My religious leaders and my best reading of scriptures said that Islam(2) is not Islam at all.” if they’re not trying to defend Islam(1) in general (that defense also often entails why Islam(2) is not the benchmark of Islam(1)). This is what I tried to say in my previous comment in addition to force feeding as a signal of weakness – the failure to face something as it is and the need to coerce it into a straw man to make a case – and hopefully this will speak out many Muslim(1)s’ heart. I know that appeal to authority is wrong, but here I’m not talking about who’s right or wrong; what I’m talking about is that someone who has not and is not willing to conduct terrorist attacks does not deserve punishments for terrorism.
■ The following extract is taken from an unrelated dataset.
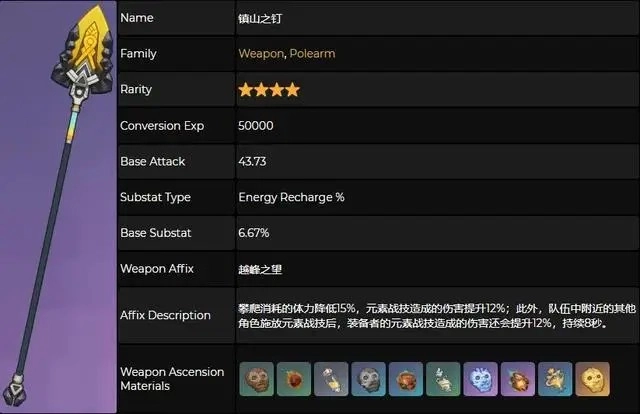This screenshot has width=640, height=414.
Task: Select the red glowing orb on green tile
Action: pos(294,379)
The punishment should suit the particular crime, and even if the defendant is guilty of other crimes, he should not deserve punishment of a crime that he did not commit.
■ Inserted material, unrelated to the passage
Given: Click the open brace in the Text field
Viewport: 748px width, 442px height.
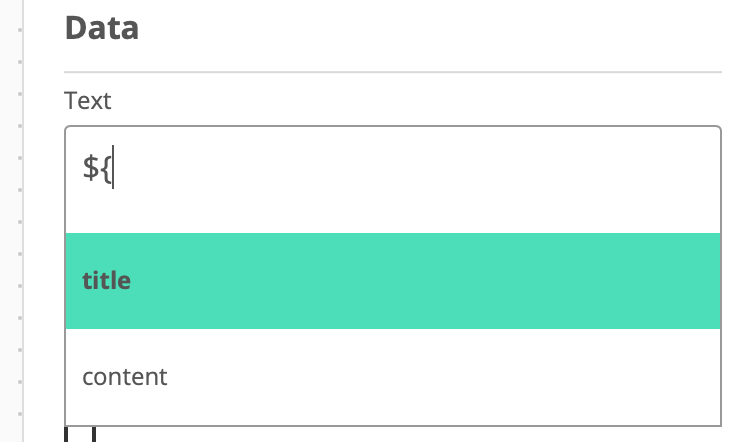Looking at the screenshot, I should [x=105, y=168].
What about correlation between membership of Islam(1) and say terrorism, ignorance, and etc? Correlation doesn’t mean causation, but can Islam(1) be a marker for those attributes even if there’s no causation? But even if there’s some correlation, a marker that yields 90% false positive is still a terrible marker. Even 40% false positive should be more than enough to make a marker bad. For both judicial and medical purposes, we must strive to minimize false positives and true negatives, and when it comes to Islam(2), it doesn’t take much effort to somewhat cut down false positives – simple things like questionnaires should at least help. But we should try not to wrong a single person. If justice is of great value, then we must invest much more on it and shouldn’t use a marker that yields 90% false positive. Health is of great value, and we did and should invest on it. If it’s right to spend millions of dollars on biomedical research in order to improve medicine, then anthropological research of particular Muslim(1) communities that might be problematic (which I don’t think will cost nearly as much as research done to understand cancer or other kinds of common diseases) should be warranted for the sake of justice. But what anthropologists said is that it’s not the wish to spread Islam or restore Caliphate that makes people terrorists, but imperialism, poverty, discrimination, identity crisis, and etc. (see http://www.scientificamerican.com/article/anthropologist-seeks-the-roots-of-terrorism/, http://19.org/blog/terrorism/) If you don’t have the expertise to judge which anthropologist is right, then please stop judging what you can’t judge if you’re rational. A precise understanding of the problem is required before the problem can be solved. It seems that here, I’m just reiterating something many Muslim(1)s and liberals have already emphasized: Nuances!